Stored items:
↓↓↓
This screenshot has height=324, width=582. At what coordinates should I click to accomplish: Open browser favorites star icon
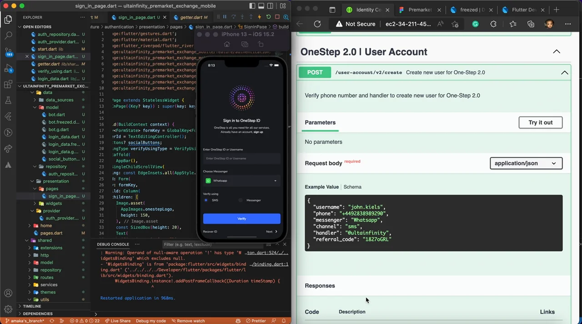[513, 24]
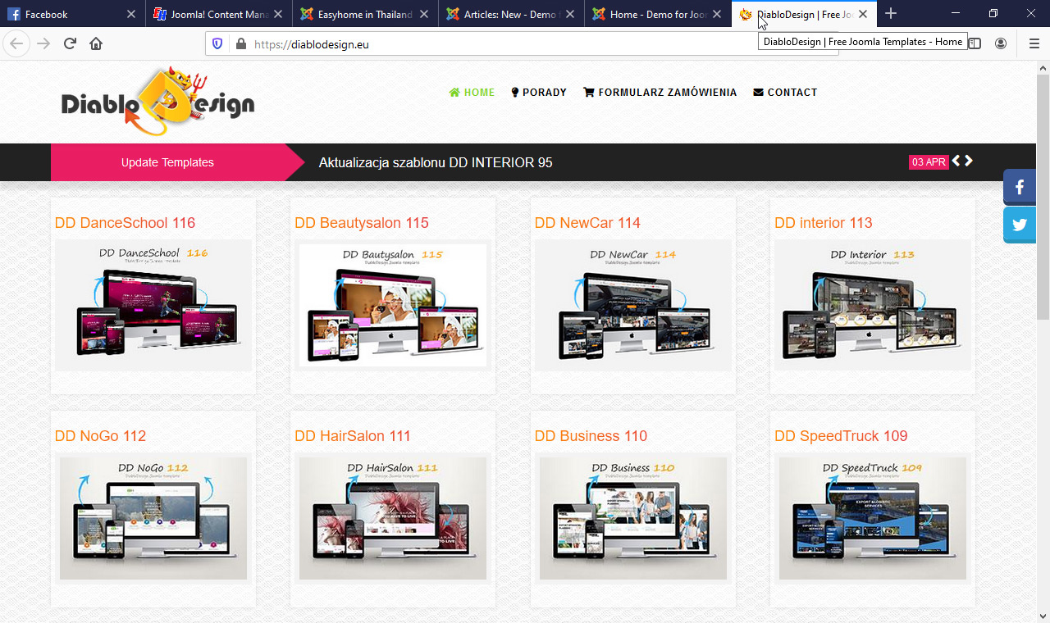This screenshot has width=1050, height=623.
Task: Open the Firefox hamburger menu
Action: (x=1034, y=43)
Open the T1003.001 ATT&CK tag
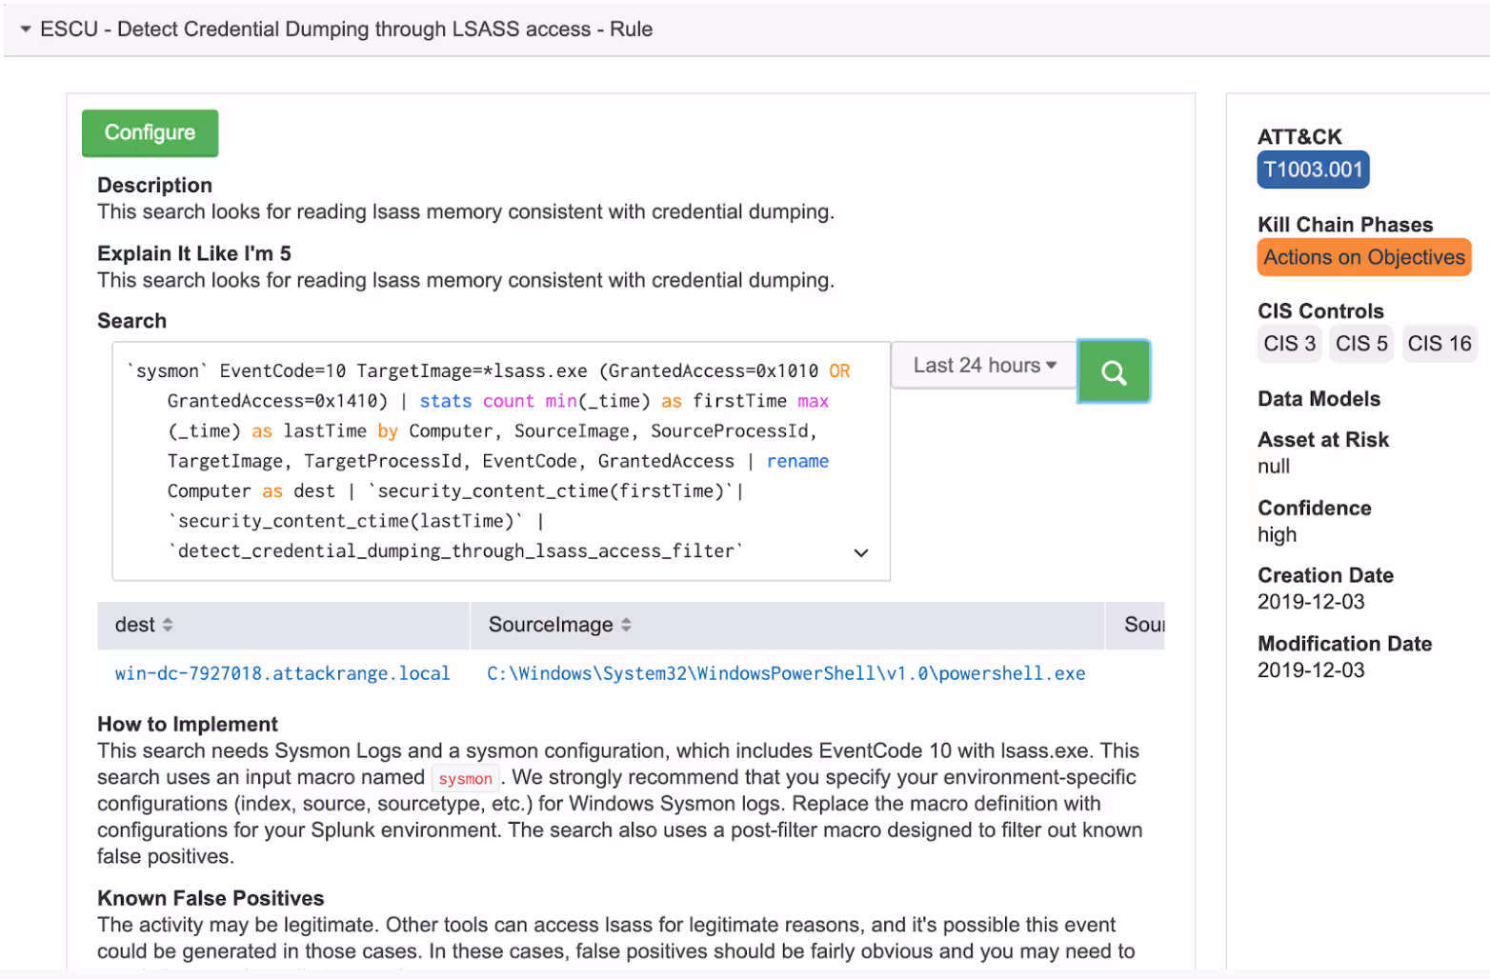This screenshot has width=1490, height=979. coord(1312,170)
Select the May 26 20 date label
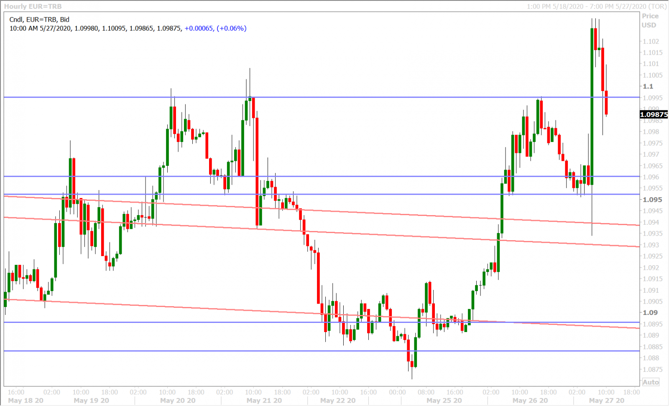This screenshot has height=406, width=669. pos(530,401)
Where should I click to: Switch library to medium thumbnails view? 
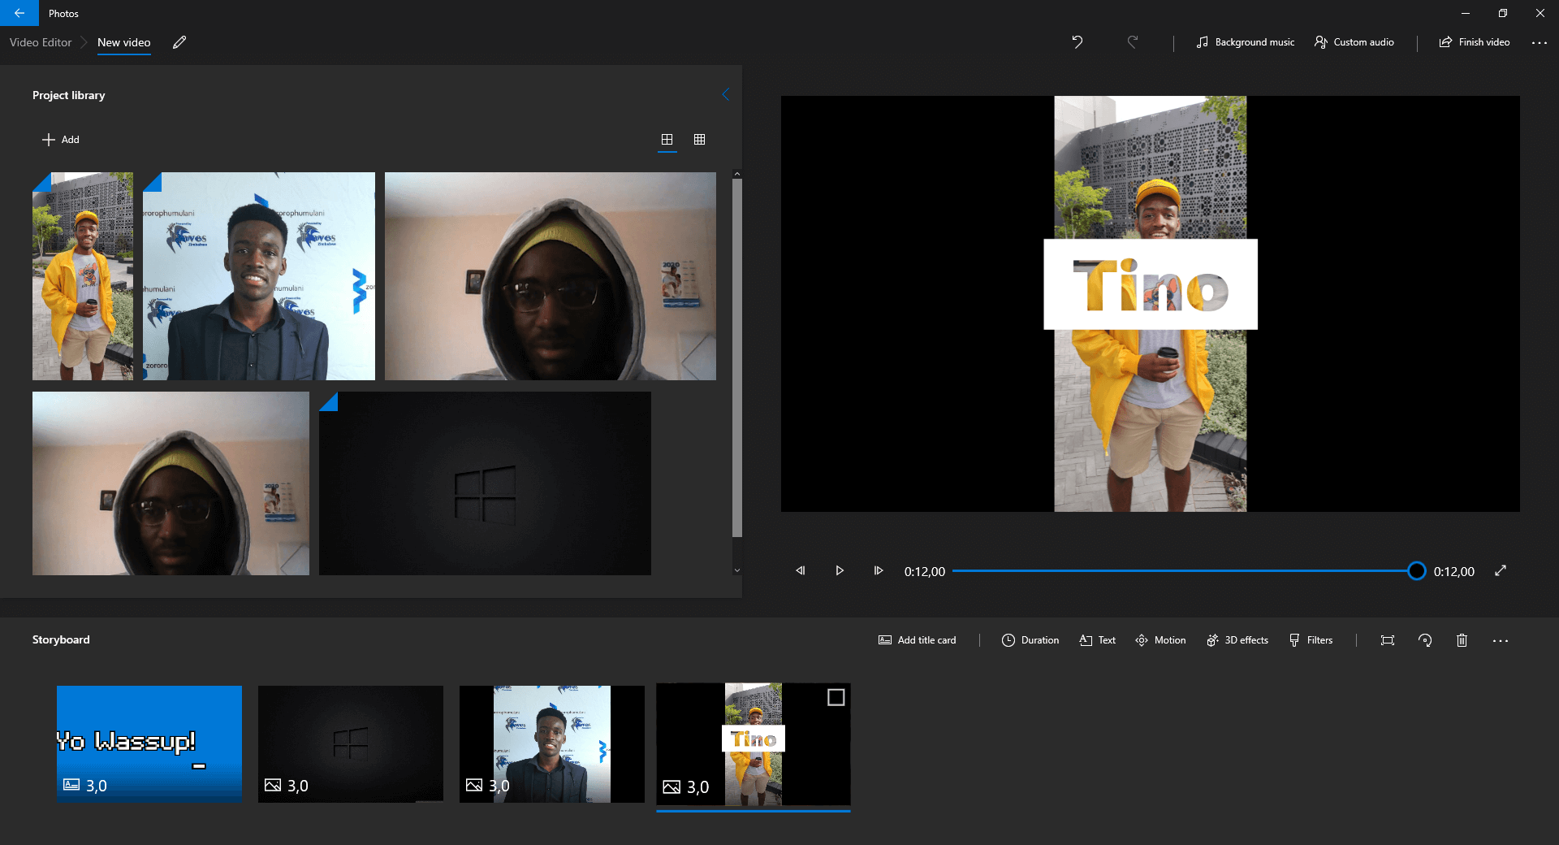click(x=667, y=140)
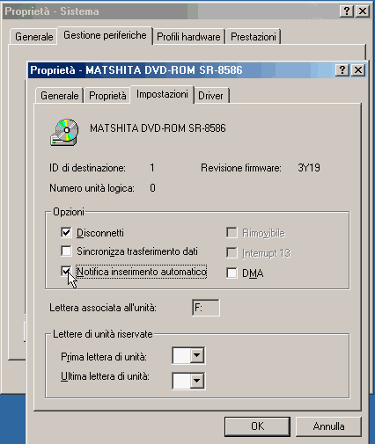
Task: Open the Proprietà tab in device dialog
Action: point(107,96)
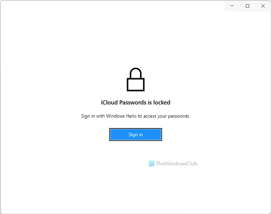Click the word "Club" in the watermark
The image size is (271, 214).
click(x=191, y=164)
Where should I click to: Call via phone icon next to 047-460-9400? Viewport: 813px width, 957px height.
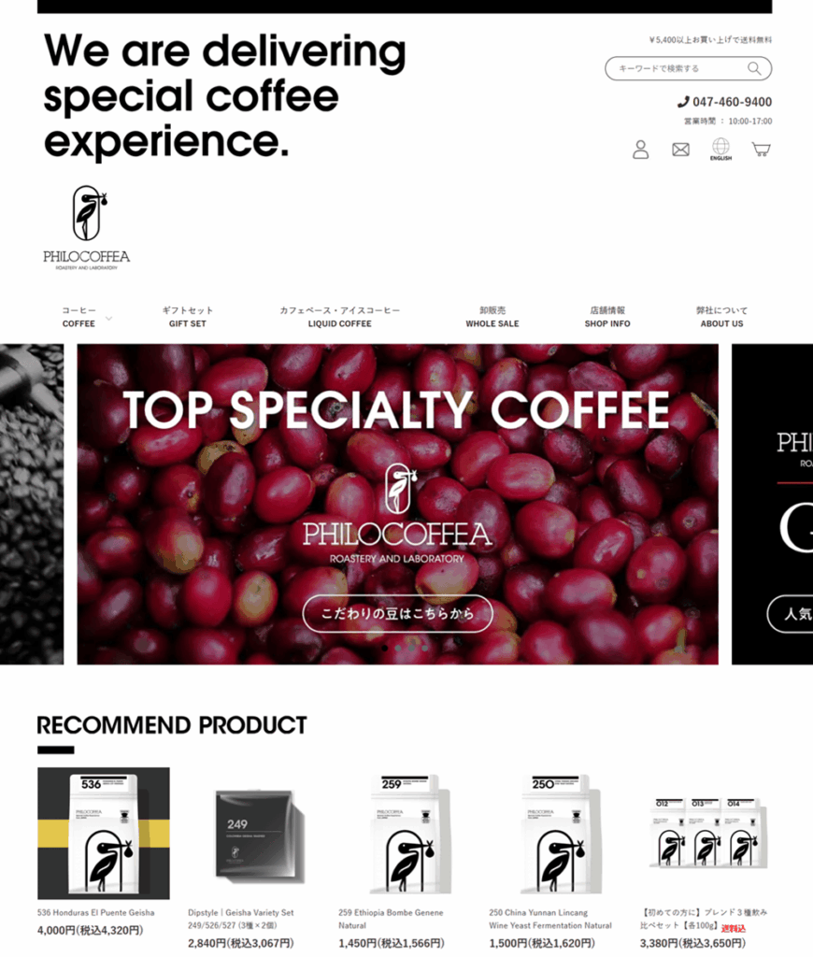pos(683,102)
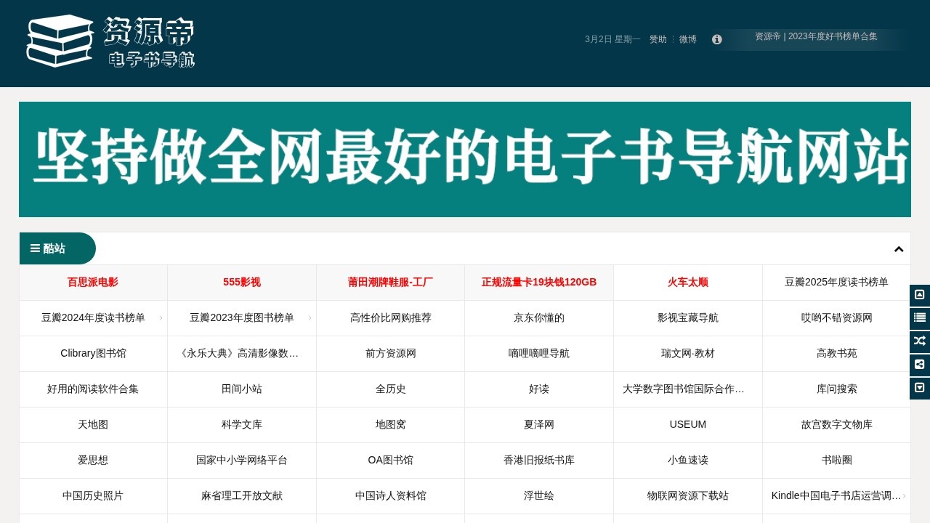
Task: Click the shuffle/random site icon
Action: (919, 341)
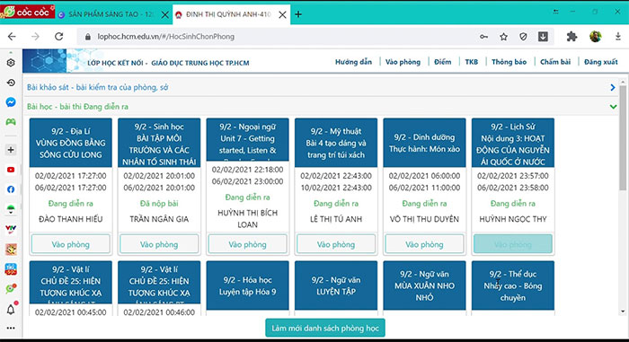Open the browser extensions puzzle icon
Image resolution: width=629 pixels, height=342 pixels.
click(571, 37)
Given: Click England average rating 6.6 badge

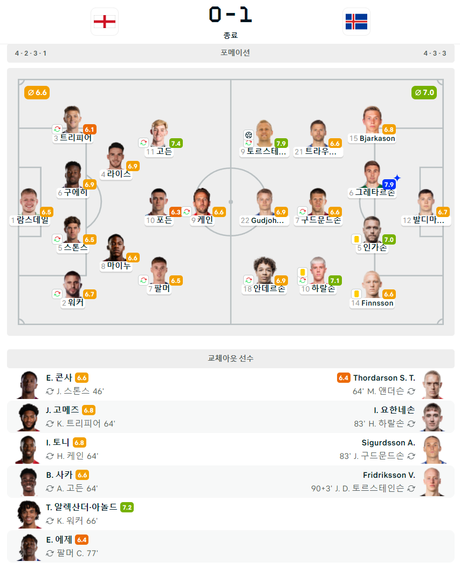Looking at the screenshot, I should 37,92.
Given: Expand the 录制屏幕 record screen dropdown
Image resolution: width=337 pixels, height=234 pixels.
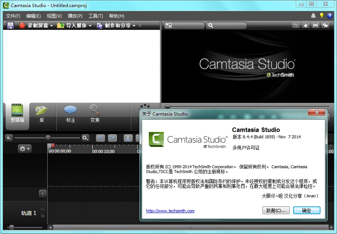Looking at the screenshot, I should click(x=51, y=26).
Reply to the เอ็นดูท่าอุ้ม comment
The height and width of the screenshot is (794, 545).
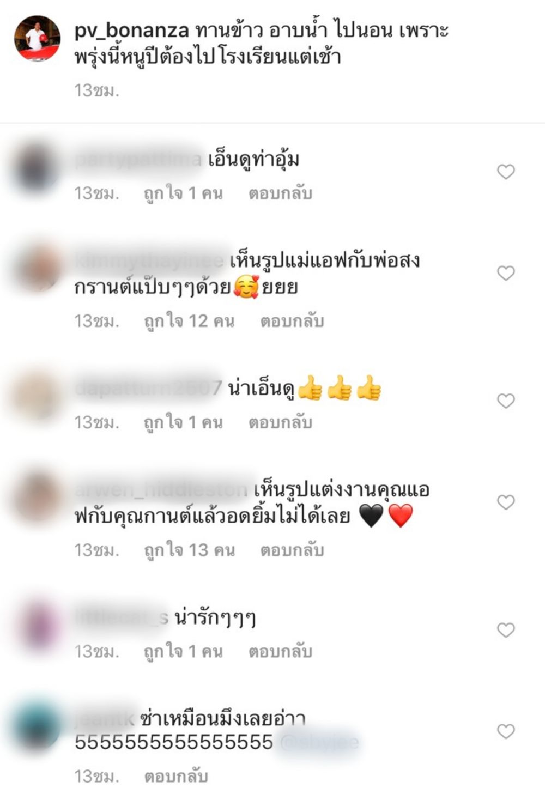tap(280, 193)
↑↑↑
YOUR GOAL:
Make an exact copy of all entries above, dropping the images.

ANSWER BELOW:
This screenshot has height=324, width=582. At what coordinates should I click to accomplish: Open browser favorites star icon
[513, 24]
This screenshot has width=1050, height=623.
Task: Open the Firefox hamburger menu
Action: (x=1034, y=43)
Open the T1003.001 ATT&CK tag
This screenshot has width=1490, height=979. coord(1312,170)
Select the May 26 20 date label
This screenshot has height=406, width=669. pos(530,401)
Where should I click to: Switch library to medium thumbnails view? 
click(x=667, y=140)
Task: Open the Proprietà tab in device dialog
Action: point(107,96)
Click the word "Club" in the watermark
The image size is (271, 214).
click(x=191, y=164)
Where should I click to: Call via phone icon next to 047-460-9400? Viewport: 813px width, 957px height.
pos(683,102)
Task: Click the shuffle/random site icon
Action: (919, 341)
Open the browser extensions puzzle icon
Image resolution: width=629 pixels, height=342 pixels.
click(571, 37)
Given: Click England average rating 6.6 badge

Looking at the screenshot, I should 37,92.
Given: Expand the 录制屏幕 record screen dropdown
Image resolution: width=337 pixels, height=234 pixels.
Looking at the screenshot, I should click(x=51, y=26).
Reply to the เอ็นดูท่าอุ้ม comment
The height and width of the screenshot is (794, 545).
tap(280, 193)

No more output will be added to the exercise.